出典:The Brand Audit Report 2018-2022 p.18


ペプシコはごみ回収データを基に訴えられた


地域清掃活動で集めたプラスチックごみの集計結果なんて、そんなの信頼に足るデータと言えるの?そんなデータでグローバル企業を糾弾したって仕方がないんじゃない?――このように思う方もおられるかもしれません。

ですが、今年(2023年)11月15日には、まさに「清掃活動で集めたプラスチックごみ」の結果をもとにして、米ニューヨーク州が米食品大手ペプシコを提訴しているのです。

【ニューヨークAFP=時事】米ニューヨーク州は15日、米食品大手ペプシコの飲料や食品のプラスチックごみが川を汚染しているとして、提訴した。同社が環境問題への取り組みについて「誤解を与える」声明を出しているとも批判している。(写真は小売店で販売されているペプシ〈資料写真〉)

ニューヨーク州は、ペプシコがバファロー川での「公的不法妨害」に寄与しているとし、制裁金や損害賠償、使い捨てプラスチックを使用した製品の販売停止を求めている。

州地裁に提訴したレティシア・ジェームズ司法長官は、「ニューヨークの全市民はきれいな水を使う基本的権利を有するにもかかわらず、ペプシコの無責任な包装とマーケティングはバファロー川の水と環境、市民の健康を危険にさらしている」と声明で批判した。

一方、ペプシコは、プラ削減に「真剣に」取り組んでおり、「透明性」を持って取り組んでいると反論した。

訴状によると、司法長官事務所が行った調査では、バッファロー川で回収されたプラごみはペプシコ製品が最も多かった。2番目に多かったファストフード大手マクドナルドの3倍の量だったという。


ちなみにペプシコは、「The Brand Audit Report 2018-2022」で第2位になった企業です。

出典:The Brand Audit Report 2018-2022 p.18


ESGブランドイメージと実態の差はリスク


以上を踏まえて私が今、改めて思うのは、消費者等の認識をあらわすESGブランド調査で高く評価されたとしても、それを単純に喜ぶわけにはいかないのではないかということです。

ブランドのサステナビリティに関する実績が人々の認識を上回っている場合は、実際の取り組みをより効果的に伝えることで、急速にブランドの価値を向上させられるチャンスだという。
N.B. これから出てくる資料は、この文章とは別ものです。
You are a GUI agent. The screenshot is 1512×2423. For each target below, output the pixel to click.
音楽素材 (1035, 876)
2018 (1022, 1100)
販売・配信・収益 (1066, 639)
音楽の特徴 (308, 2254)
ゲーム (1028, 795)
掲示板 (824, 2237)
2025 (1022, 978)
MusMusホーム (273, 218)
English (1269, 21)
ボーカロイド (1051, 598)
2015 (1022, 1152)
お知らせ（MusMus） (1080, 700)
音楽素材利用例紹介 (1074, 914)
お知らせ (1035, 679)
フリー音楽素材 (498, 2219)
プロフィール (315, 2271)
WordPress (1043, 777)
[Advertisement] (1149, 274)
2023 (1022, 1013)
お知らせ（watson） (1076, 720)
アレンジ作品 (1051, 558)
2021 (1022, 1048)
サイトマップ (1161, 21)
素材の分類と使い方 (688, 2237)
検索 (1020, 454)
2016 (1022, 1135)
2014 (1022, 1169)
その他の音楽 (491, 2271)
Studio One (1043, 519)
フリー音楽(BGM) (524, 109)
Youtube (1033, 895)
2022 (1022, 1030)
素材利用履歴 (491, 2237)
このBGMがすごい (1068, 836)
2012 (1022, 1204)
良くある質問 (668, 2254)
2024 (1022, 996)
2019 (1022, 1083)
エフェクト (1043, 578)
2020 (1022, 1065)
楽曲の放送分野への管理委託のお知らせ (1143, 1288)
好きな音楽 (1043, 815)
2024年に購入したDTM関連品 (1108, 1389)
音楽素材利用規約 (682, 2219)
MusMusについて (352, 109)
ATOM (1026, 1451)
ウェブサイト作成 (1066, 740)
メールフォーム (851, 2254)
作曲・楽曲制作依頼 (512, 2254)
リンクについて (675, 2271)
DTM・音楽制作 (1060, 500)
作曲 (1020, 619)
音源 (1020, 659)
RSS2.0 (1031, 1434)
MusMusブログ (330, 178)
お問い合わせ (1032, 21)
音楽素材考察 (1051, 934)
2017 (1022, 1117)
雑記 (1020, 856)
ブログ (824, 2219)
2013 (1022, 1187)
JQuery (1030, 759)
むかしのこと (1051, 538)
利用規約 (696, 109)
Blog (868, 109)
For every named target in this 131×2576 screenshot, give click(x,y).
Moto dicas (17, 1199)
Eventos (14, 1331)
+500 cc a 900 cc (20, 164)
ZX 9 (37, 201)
逆に認識が実績を上回っている場合、ブランドの価値は危機に瀕していると言える。なぜなら、そのようなブランドは人々の反感を買いやすい状態で、サステナブルなブランドイメージの価値が低く見直されかねないためだ。

出典:サステナブル・ブランドジャパン ウェブサイト掲載記事(2023年8月1日)
世界的ブランドが抱えるリスクと機会――英ブランド評価会社調査に見るサステナブルなイメージと現実のギャップ


私も企業側の人間ですので、ESGブランド調査の結果が向上した場合、ブランドコミュニケーションがうまくいった!と喜んでしまうと思います。でも、その評価が実態よりも高く評価され過ぎた結果である場合、(訴訟にまでいかなかったとしても)ブランドの価値をかえって毀損することにもなりかねないリスクがある、そうしっかり認識しておきたいと思いました。


以上、サステナビリティ分野のnote更新1000日連続への挑戦・41日目(Day41) でした。それではまた明日。